The actor is not limited to Kubernetes: Aikido also documents variants that dispense with the DaemonSet-based lateral movement and resort to more traditional SSH propagation mechanisms. In these cases, malware scans authentication records for valid credentials, reuses compromised private keys and establishes outgoing SSH connections with options that avoid host footprint checks (e.g. using StritHostKeyChecking = no). Another channel of expansion identified is the use of exposed Docker APIs (usually port 2375 without TLS), which allow to boot privileged containers and mount the host as volume, which reproduces the destructive effect outside the Kubernetes ecosystem.

There are specific indicators to be monitored: among them, activity in the outgoing network towards the command and control infrastructure already associated with CanisterWorm, the appearance of DaemonSet with suspicious names such as "Host-proviser-Iran" or "Host-proviser-std" in the namespace kube-system, Alpine containers marked "kamikaze," temporary files left on type / tmp / pglog routes and connections to APis Docker in port 2375 to hosts of the local subnetwork. Aikido also points to a specific canister used as C2; its report provides more technical details and IOCs artifacts for response equipment: Aikido report.

To contextualize what this campaign takes advantage of, it is important to remember how some key elements of Kubernetes and Docker work. The DaemonSet are Kubernetes objects that ensure that a pod is executed in each node, so, in the hands of a privileged attacker, they are an effective way to run code in all the hosts of a cluster; the official documentation explains its design and risks: DaemonSet in Kubernetes' documentation. On the other hand, the use of hostPath volumes to mount the host file system into a container allows the process within the container to directly manipulate system files: Hostel in Kubernetes.

On the side of containers and runtimes, exposing the Docker API without authentication (usually through port 2375) is a known and dangerous practice: that API allows to manage containers and mount the host from the network if it is not protected. Docker's official guides include security recommendations to mitigate these scenarios: Docker engine safety.

What can teams and administrators do right now? First, audit permits and access at cluster level: review who can create DaemonSet or modify the namespace kube-system, and apply strict RBAC controls to prevent unauthorized processes from creating objects with high privileges.

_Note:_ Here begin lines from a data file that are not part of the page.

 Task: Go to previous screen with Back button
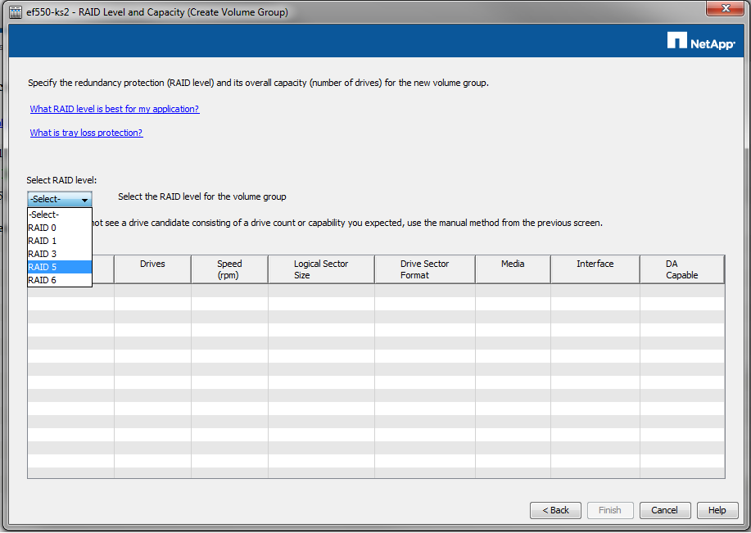click(x=555, y=510)
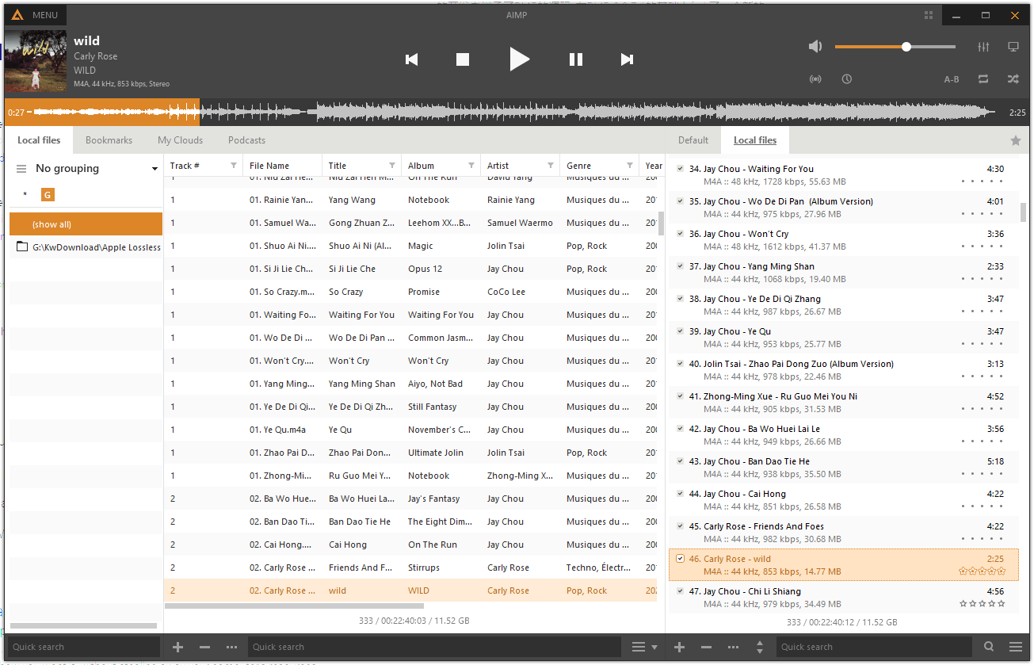Open the MENU button
The height and width of the screenshot is (665, 1034).
point(34,14)
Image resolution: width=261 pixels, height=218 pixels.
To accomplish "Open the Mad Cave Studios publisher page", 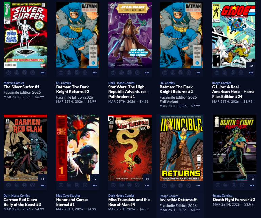I will [68, 196].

It is essential to block unauthenticated access to the container runtime API and to segment the network so that a committed host cannot invoke administrative APIs in the subnetwork. Monitor the creation of unusual resources (names, Alpine images executed with privileges, /) and establish alerts on outgoing SSH connections with options that disable print checks are practical and high impact countermeasures.

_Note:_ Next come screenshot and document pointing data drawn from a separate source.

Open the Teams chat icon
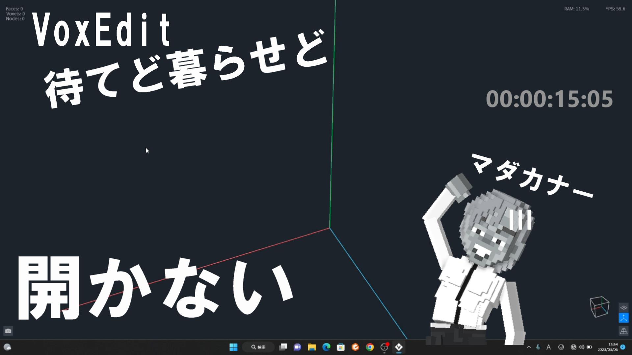The width and height of the screenshot is (632, 355). (x=297, y=347)
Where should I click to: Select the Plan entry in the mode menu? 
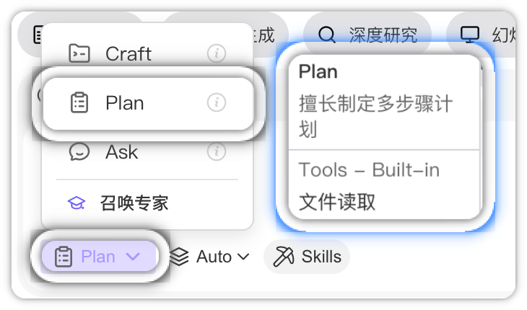coord(125,103)
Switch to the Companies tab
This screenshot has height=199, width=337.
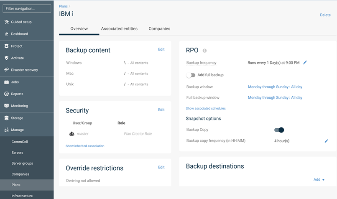click(x=159, y=28)
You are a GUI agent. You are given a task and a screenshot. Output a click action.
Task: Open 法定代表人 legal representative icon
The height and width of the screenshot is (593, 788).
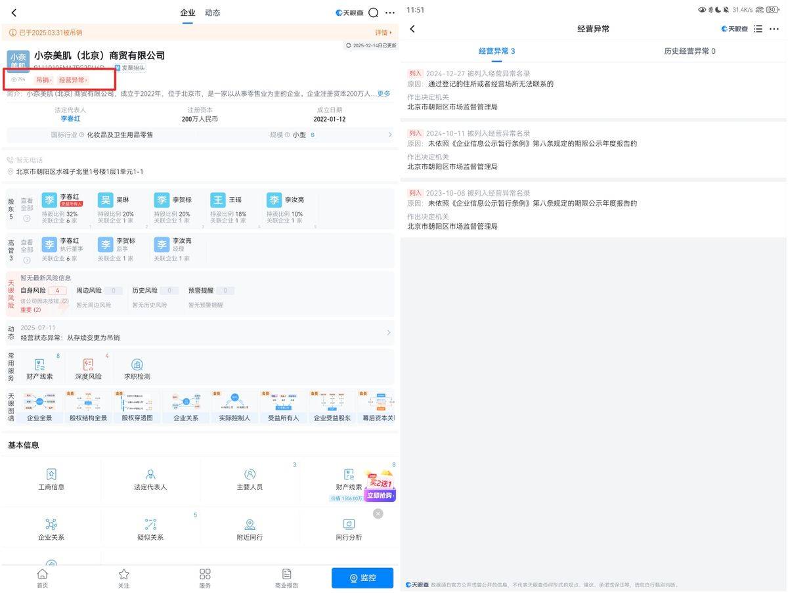tap(150, 479)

TeamPCP CanisterWorm: selective destruction and persistence in Kubernetes environments
Image generated with IA.

In addition, basic hygiene practices remain essential: rotation and protection of private keys, disable password-free sudo, apply updates and patches to the supply chain tools used (if the actor has already shown interest in open source projects, protect these flows is critical) and store audit records outside the reach of individual nodes to facilitate post-commitment research.

This campaign is a reminder that security in cloud-native environments is no longer just a matter of applying patches: it is necessary to design defenses that take into account orchestration mechanisms, the exhibition of APIs of runtime and the possibility that an opponent combines techniques of persistence and destruction. For those who want to deepen technical analysis and indicators, the Aikido report provides a detailed breakdown: read Aikido's report.

If you manage critical infrastructure or Kubernetes clusters, act with priority: review the RBAC rules, close and make sure that Docker's APIs are not accessible without protection, monitor logs and alerts for abnormal behavior, and prepare a response plan that provides for the possibility of mass data erasing. The combination of political intent and automated techniques shown by this campaign increases the risk and requires a coordinated response between managers, security teams and service providers.